# sealing OSB board??



## Iguanaquinn (Nov 13, 2010)

I want rid of the effect, read somewhere, if I use Latex Primer and then Latex Paint it will do the job. Is this true??? 

Tips hints would be great.


----------



## G.R/Trooper (Feb 20, 2011)

Iguanaquinn said:


> I want rid of the effect, read somewhere, if I use Latex Primer and then Latex Paint it will do the job. Is this true???
> 
> Tips hints would be great.


I just used a yacht varnish over mine and aquatic sealant in the joints that were a little exposed (too big to get a good seal of vernish on)

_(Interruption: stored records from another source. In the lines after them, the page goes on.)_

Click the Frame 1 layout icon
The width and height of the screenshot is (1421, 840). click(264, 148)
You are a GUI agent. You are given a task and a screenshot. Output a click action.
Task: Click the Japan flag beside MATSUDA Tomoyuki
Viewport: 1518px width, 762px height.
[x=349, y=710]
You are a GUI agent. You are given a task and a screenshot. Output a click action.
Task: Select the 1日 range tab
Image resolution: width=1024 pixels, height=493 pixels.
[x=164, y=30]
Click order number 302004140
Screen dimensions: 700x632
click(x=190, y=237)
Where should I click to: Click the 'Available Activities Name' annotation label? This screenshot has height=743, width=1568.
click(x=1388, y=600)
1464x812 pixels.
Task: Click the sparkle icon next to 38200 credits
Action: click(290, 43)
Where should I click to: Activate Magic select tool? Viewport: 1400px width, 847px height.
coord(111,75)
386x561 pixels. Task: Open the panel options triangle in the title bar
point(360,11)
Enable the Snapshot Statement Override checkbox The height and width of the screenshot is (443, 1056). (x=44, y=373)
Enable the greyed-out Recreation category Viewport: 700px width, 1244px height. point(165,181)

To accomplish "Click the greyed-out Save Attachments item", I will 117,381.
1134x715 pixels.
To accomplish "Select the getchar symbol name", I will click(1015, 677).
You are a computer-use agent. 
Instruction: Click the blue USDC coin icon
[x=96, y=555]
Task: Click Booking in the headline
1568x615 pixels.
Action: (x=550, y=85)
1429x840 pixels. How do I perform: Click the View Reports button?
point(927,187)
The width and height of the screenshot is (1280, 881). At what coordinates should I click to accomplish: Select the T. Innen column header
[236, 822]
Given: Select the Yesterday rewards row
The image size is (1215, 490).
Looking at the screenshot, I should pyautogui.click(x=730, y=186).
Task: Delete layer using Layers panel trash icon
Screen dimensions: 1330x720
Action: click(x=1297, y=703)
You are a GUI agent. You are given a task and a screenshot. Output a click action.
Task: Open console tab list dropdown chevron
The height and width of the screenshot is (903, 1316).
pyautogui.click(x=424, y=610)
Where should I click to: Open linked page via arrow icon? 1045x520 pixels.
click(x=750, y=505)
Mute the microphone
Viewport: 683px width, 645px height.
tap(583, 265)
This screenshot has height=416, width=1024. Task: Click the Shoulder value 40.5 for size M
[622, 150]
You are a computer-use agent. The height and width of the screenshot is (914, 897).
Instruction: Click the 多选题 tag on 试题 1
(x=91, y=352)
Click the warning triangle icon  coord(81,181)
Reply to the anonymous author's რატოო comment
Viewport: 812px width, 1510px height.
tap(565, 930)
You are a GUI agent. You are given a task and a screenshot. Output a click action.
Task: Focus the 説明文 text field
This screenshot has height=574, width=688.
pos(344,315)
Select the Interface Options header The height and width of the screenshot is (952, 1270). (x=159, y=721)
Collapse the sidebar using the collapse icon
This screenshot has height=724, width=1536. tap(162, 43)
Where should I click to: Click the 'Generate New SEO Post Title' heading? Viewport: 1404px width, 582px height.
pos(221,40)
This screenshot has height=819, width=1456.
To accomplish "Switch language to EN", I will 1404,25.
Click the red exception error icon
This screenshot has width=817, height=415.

As OSB is compact it's rather fullproof against other types so if you are not having a lot of humidity in the enclosure you can get away without sealing at all. 

I havnt heard of the primer / paint method but i'm guessing it would work. Let me know what you come accross dude as i would be interested in seeing what other options there are.


----------



## Iguanaquinn (Nov 13, 2010)

G.R/Trooper said:


> I just used a yacht varnish over mine and aquatic sealant in the joints that were a little exposed (too big to get a good seal of vernish on)
> 
> As OSB is compact it's rather fullproof against other types so if you are not having a lot of humidity in the enclosure you can get away without sealing at all.
> 
> I havnt heard of the primer / paint method but i'm guessing it would work. Let me know what you come accross dude as i would be interested in seeing what other options there are.


Will do m8 cheers. Its a bit of an emergency viv for my rescue BCI.


----------